WORK TO BE COMPLETED
Go over the entries and report the lines where the word "will" occurs.

(Recorded data)
######

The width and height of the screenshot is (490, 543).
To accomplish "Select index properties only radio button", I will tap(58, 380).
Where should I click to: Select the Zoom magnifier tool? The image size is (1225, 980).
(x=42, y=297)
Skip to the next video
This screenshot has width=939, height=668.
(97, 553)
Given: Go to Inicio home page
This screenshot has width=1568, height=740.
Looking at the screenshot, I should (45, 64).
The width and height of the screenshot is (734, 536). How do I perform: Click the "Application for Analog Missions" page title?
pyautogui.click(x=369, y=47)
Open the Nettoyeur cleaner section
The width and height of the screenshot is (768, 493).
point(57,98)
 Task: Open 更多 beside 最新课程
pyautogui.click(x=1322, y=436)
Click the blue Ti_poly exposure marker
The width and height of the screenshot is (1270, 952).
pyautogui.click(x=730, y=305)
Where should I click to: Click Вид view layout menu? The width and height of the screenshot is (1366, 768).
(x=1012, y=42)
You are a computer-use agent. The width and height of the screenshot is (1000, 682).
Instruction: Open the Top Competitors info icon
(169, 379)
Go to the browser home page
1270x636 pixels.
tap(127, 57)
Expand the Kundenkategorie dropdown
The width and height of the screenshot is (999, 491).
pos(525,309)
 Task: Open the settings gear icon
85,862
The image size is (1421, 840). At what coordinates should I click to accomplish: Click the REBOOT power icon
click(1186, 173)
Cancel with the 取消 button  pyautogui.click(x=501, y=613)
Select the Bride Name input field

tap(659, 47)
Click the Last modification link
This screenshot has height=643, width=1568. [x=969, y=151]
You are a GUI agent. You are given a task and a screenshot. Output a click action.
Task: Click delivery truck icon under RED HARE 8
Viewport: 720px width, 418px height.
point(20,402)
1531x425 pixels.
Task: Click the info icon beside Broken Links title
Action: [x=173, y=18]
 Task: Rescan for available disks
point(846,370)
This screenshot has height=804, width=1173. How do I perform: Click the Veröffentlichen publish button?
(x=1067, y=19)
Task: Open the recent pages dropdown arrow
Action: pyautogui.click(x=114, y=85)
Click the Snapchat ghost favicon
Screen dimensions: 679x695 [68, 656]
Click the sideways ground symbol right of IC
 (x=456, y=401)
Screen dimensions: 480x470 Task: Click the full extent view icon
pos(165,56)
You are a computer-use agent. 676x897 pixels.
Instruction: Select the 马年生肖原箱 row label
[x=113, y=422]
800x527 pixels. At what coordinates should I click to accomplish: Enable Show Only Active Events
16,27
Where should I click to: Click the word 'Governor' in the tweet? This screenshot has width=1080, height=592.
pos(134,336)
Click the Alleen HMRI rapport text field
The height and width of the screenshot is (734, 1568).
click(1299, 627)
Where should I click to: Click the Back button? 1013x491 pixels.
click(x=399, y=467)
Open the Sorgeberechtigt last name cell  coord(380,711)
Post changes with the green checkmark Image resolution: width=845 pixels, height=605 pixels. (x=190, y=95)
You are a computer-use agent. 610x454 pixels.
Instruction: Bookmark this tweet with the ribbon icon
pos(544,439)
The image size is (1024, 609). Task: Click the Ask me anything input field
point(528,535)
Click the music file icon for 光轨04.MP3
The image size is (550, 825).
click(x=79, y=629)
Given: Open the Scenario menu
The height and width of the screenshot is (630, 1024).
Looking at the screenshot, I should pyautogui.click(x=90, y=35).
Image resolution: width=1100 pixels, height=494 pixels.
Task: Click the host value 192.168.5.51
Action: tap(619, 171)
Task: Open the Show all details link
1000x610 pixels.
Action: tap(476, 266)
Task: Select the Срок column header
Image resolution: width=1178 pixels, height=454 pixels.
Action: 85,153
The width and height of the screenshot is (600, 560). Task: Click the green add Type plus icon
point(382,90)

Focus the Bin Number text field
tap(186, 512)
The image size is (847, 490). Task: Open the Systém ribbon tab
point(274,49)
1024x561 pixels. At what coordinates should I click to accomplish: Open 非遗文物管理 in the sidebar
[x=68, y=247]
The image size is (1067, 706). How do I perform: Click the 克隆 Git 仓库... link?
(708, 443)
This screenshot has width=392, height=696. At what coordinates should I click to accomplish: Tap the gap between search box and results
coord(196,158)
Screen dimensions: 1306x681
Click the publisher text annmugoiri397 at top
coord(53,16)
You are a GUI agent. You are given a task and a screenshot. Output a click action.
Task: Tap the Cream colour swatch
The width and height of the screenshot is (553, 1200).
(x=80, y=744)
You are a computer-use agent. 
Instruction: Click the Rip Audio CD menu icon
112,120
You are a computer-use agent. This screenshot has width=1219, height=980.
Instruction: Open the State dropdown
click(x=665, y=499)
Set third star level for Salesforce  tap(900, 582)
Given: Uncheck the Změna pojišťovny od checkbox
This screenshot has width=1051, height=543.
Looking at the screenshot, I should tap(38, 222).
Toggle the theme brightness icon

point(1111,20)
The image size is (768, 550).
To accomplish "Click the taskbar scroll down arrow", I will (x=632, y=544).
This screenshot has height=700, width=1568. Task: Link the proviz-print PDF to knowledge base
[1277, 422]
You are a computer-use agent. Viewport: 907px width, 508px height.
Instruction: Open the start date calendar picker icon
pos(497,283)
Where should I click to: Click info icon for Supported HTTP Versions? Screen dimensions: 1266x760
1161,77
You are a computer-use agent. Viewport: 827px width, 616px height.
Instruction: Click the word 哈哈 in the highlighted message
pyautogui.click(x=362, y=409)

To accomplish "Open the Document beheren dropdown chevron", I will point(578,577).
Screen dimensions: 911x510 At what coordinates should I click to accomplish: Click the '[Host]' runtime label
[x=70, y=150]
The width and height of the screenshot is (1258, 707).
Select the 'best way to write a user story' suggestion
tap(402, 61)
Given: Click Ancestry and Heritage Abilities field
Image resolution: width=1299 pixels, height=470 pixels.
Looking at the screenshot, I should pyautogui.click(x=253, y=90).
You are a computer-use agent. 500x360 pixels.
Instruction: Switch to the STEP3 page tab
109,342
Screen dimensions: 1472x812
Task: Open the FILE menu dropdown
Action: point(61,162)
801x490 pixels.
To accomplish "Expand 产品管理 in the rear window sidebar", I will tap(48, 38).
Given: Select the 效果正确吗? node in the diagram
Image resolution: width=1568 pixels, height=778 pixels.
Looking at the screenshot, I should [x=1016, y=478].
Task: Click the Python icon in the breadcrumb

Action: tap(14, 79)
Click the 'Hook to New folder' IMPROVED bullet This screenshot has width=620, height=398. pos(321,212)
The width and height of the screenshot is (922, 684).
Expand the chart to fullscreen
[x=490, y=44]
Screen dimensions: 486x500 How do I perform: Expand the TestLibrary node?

######

WRITTEN ANSWER
To accomplish "Select index properties only radio button", I will tap(58, 380).
To accomplish "Click the taskbar scroll down arrow", I will (x=632, y=544).
To accomplish "Open the Document beheren dropdown chevron", I will point(578,577).
To accomplish "Expand 产品管理 in the rear window sidebar", I will tap(48, 38).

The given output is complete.